Function	Use/Definition
ABS	The absolute value of a number. ABS(-5) returns 5
ACOS	The arc cosine of a number. Arguments must be between -1 and 1 and the returned value ranges from 0 to pi in radians. ACOS(0.5) = 1.047
ASIN	The arc sine of a number. Arguments must be between -1 and 1 and the returned value ranges from pi/2 to pi/2 in radians. ASIN(0.5) = 0.534
ATAN	The arc tangent of a number. Arguments are unbounded and the returned value ranges from -pi/2 to pi/2 in radians. ATAN(0.5) = 0.464
ATAN2	The arc tangent of two related numbers. Arguments are unbounded and the returned value ranges from -pi to pi. ATAN2(0.5, 5.0) = 0.0997
CEIL	The smallest integer value that is greater than a number. CEIL(6.6) = 7
COS	The cosine of a number expressed in radians. COS(0.5) = 0.8776
COSH	The hyperbolic cosine of a number. COSH(0.5) = 1.128
EXP	The value of the mathematical constant 'e' raised to the nth power. EXP(1) = 2.718
FLOOR	The largest integer value that is less than or equal to a number. FLOOR(6.7) = 6
LN	The natural logarithm of a number where the number is greater than zero. LN(0.5) = -0.693
LOG	The logarithm of base number1 of number2. Number1 is any base other than 0 or 1 and number2 is any positive number. LOG(10, 0.5) = -0.301
MOD	The modulus division function, returns the remainder of number1 divided by number2. MOD(7, 3) = 1
NVL	A replacement function, if NumericValue1 is NULL, NVL returns value2; otherwise, NVL returns NumericValue1. NVL(HoursWorked,'Zero') substitutes a value of Zero for any NULL value in the HoursWorked column.
POWER	The number1 raised to the number2 power. If number1 is negative, number2 must be an integer. POWER(5, 0.5) = 2.236
ROUND	Rounds a number1 to number2 decimal places. ROUND(15.34563, 2) = 15.35
SIGN	Evaluates number1; returns -1 if number1 is negative; 0 if number1 is 0; 1 if number1 is positive. SIGN(0.5) = 1
SIN	The Sine of a number expressed in radians. SIN(0.5) = 0.479
SINH	The Hyperbolic Sine of a number expressed in radians. SINH(0.5) = 0.521
SQRT	The square root of a number; the number must be positive. SQRT(5) = 2.236
TAN	The Tangent of a number expressed in radians. TAN(0.5) = 0.546
TANH	The Hyperbolic Tangent of a number expressed in radians. TANH(0.5) = 0.462
TRUNC	Truncates a number1 to number2 decimal places. TRUNC(15.34563,2) = 15.34

Transcendental Functions

The transcendental functions include the single-value functions named ACOS, ASIN, ATAN, ATAN2, COS, COSH, EXP, LN, LOG, SIN, SINH, TAN, and TANH. Business programming rarely requires these functions, and we will not define each of them here. For the most part, they are used in scientific applications. There is also some applicability in the area of quantitative business areas such as finance and marketing research. The query in SQL Example 10.11 demonstrates how to generate values for selected transcendental functions from the dual table. Recall that the dual table automatically exists in every Oracle database.
/* SQL Example 10.11 */

SELECT COS(0.5), EXP(1), LN(0.5), LOG(10,0.5)

FROM Dual;
COS(0.5) EXP(1) LN(0.5) LOG(10,0.5)

---------- ---------- ---------- -----------

.877582562 2.71828183 -.69314718 -.30103

NVL Function for NULL Value Substitution

You have learned that NULL values actually represent an unknown value.
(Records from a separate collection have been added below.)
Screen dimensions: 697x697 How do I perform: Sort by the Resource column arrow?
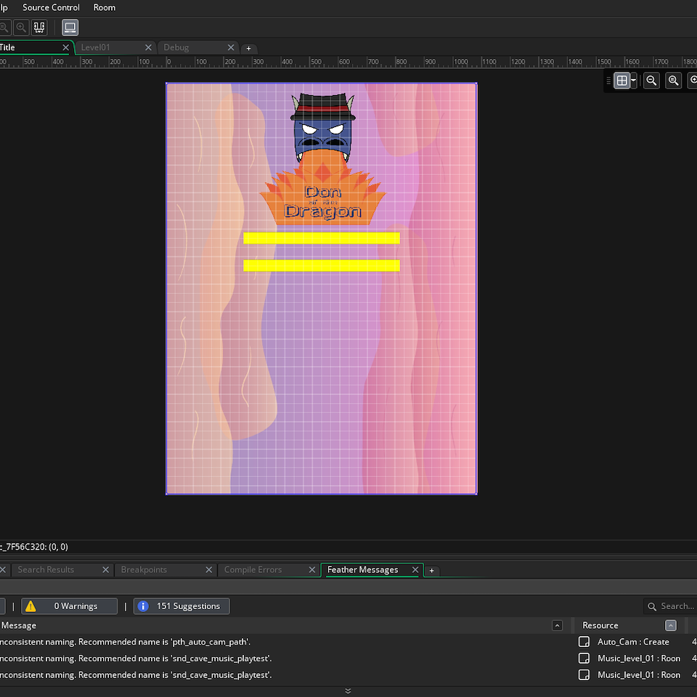click(x=670, y=625)
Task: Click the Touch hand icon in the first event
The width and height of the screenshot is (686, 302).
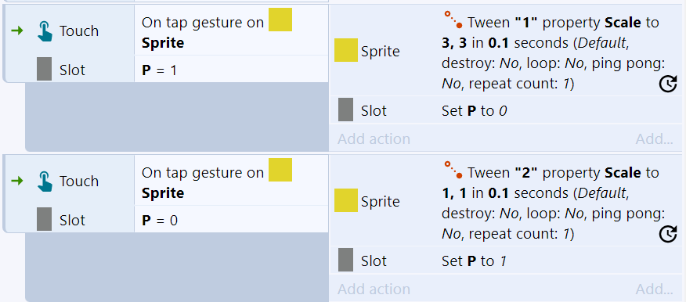Action: coord(45,31)
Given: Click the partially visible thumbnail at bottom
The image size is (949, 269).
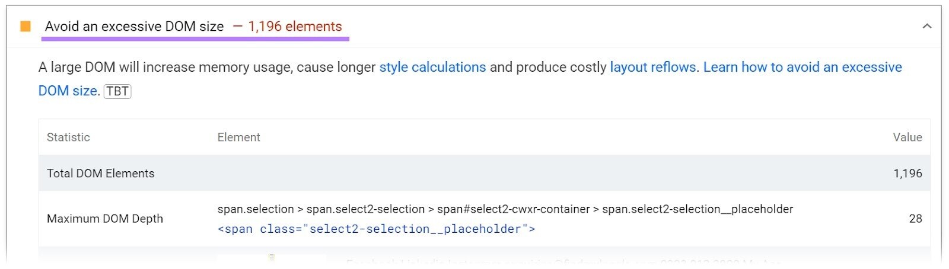Looking at the screenshot, I should 271,259.
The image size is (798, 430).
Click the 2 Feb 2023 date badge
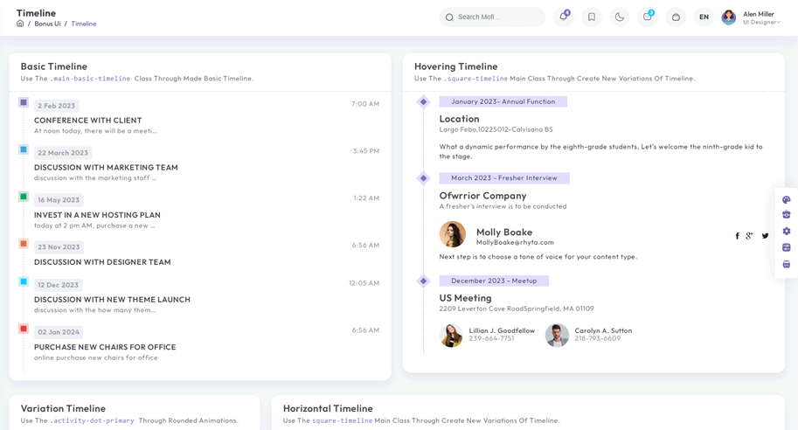(x=56, y=106)
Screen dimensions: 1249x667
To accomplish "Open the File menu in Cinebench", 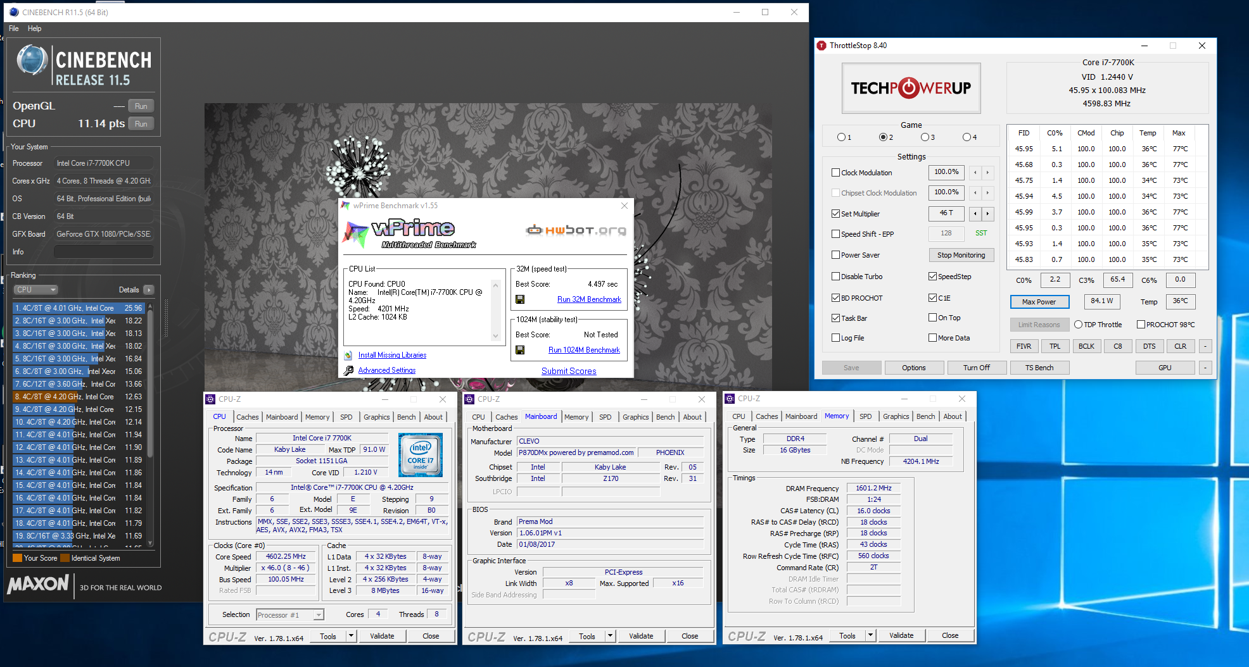I will tap(14, 28).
Sometimes when values in tables are unknown, it is possible to substitute a reasonable guess or average value where a NULL value exists. At other times you may wish to highlight the absence of a value by substituting another value, such as zero for the NULL value. The query in SQL Example 10.12 reveals that some employees have NULL values for the HoursWorked column in the projectAssignment table for projects 1, 6, and 7.
/* SQL Example 10.12 */

COLUMN Employee ID FORMAT A10;

COLUMN "Hours" FORMAT 9990.9

SELECT EmployeeID "Employee ID", ProjectNumber "Project",

HoursWorked "Hours"

FROM ProjectAssignment

WHERE ProjectNumber IN (1, 6, 7);
Employee ID Project Hours

----------- ---------- -------

23232 1 14.2

66425 6

23100 7

66532 7 14.8

67555 7 12.2
Suppose that the senior project manager requests that you produce a result table and substitute the value 0.0 where NULL values exist in the projectAssignment table. You can accomplish this task with the NVL function. NVL is a substitution function that allows you to substitute a specified value where the stored value in a row is NULL. The general format of the NVL function is:
NVL(Value1, Value2)
The NVL function works with character, date and other data types as well as numbers. If Value1 is NULL, NVL returns Value2; otherwise, NVL returns Value1. The following query in SQL Example 10.13 will produce the result requested by the senior project manager by listing a value of 0 where HoursWorked is NULL.
/* SQL Example 10.13 */

SELECT EmployeeID "Employee ID", ProjectNumber "Project",

NVL(HoursWorked, 0) "Hours"

FROM ProjectAssignment

WHERE ProjectNumber IN (1, 6, 7);
Employee ID Project Hours

----------- ---------- -------

23232 1 14.2

66425 6 0.0

23100 7 0.0

66532 7 14.8

67555 7 12.2

ABS Function

The absolute value is a mathematical measure of magnitude. The general format of the ABS function is:
ABS(value)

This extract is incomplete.